Return the lines below that carry the word "column".

Pixel coordinate grounding data

+--

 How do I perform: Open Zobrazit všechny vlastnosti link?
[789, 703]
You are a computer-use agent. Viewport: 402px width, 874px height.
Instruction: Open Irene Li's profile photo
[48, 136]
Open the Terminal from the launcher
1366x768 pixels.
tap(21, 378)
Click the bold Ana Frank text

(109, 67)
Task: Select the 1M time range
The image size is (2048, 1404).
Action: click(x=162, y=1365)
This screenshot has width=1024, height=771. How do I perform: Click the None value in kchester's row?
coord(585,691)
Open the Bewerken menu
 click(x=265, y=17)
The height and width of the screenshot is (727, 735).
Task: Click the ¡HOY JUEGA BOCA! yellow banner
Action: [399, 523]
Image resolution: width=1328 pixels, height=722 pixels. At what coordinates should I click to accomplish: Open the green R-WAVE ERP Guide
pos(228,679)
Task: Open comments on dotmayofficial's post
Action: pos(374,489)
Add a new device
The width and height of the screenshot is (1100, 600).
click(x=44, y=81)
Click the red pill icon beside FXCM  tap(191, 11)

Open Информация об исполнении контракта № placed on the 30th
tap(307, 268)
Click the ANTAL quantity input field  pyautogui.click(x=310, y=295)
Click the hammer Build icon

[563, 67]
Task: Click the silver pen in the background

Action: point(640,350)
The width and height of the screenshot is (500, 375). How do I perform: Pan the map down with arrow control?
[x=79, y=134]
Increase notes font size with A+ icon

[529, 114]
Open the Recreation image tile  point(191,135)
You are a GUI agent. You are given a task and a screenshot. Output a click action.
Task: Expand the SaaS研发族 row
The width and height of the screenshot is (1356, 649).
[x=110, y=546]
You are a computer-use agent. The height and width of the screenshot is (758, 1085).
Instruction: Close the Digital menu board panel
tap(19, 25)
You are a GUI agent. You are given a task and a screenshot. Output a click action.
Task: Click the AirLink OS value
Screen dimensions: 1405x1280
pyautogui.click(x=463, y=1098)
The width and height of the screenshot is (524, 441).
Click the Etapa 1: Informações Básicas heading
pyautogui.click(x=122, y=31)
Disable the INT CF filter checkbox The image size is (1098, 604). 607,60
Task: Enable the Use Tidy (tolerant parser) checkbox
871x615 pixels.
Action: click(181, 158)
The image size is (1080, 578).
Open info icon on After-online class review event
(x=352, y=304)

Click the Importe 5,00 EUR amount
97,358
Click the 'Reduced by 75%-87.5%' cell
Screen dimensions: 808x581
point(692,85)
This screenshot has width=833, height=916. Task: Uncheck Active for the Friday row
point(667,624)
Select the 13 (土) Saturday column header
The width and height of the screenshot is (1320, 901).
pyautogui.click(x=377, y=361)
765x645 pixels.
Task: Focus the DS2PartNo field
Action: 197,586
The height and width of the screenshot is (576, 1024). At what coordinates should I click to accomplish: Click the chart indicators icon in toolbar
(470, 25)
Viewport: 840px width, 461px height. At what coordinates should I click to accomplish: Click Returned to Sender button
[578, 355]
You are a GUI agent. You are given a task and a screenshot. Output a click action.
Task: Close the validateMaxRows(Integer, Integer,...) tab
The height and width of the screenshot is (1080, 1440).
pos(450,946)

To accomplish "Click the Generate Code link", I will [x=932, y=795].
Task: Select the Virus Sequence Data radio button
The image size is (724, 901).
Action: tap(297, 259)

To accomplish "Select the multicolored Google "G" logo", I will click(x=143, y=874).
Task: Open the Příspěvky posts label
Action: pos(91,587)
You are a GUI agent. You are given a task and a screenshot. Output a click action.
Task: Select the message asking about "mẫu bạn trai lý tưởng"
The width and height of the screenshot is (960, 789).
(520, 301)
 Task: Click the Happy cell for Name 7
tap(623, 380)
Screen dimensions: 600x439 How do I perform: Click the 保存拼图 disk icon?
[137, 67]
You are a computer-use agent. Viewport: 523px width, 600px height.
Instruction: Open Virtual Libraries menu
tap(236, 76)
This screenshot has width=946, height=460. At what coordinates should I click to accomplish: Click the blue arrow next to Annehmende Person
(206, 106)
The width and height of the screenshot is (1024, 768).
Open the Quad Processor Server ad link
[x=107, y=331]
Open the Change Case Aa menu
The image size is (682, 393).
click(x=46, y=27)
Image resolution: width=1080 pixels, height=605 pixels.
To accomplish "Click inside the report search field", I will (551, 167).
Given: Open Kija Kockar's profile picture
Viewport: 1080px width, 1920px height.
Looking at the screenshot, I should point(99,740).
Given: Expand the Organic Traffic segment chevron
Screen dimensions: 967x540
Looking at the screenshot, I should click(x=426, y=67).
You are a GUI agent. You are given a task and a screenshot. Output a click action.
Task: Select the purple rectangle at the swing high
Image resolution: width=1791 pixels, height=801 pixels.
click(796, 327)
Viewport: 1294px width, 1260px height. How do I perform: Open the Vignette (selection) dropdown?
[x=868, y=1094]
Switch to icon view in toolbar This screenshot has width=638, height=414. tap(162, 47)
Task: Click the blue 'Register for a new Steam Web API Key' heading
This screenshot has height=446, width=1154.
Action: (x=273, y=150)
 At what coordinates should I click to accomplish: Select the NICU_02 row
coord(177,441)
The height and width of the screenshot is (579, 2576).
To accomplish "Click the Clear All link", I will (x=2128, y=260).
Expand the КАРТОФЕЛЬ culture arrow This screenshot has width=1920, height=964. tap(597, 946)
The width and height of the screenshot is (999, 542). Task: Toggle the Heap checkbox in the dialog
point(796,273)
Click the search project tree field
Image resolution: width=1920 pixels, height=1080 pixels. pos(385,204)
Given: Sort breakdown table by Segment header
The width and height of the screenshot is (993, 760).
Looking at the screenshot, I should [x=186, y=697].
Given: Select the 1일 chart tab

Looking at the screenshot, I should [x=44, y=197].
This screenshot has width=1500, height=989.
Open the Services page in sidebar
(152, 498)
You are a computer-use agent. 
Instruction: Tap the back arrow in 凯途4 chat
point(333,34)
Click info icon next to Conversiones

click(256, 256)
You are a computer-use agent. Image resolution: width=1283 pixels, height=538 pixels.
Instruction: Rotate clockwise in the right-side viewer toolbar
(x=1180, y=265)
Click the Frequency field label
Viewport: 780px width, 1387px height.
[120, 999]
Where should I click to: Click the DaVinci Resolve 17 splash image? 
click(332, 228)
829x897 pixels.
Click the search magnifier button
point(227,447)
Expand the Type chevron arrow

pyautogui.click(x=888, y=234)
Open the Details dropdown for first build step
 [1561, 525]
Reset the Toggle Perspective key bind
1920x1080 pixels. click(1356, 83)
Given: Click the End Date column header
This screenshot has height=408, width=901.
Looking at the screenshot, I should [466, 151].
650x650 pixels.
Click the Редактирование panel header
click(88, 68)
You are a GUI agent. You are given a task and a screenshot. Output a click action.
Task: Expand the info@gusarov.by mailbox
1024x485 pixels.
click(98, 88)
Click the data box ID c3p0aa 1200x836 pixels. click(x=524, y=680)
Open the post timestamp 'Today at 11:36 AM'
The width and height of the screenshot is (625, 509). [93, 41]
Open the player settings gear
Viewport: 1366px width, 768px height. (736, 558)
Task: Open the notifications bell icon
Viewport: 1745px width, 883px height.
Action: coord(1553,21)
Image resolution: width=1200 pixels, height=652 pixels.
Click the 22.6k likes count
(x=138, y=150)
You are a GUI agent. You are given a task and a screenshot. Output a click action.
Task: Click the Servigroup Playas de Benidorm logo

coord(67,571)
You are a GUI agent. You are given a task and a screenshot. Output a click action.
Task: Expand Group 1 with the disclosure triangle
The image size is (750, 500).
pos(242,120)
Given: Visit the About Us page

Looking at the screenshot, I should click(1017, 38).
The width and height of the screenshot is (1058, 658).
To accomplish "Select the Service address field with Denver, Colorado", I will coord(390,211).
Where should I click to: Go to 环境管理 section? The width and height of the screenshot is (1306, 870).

+--

## Exercise response
Select the 13 (土) Saturday column header
Given: Click the End Date column header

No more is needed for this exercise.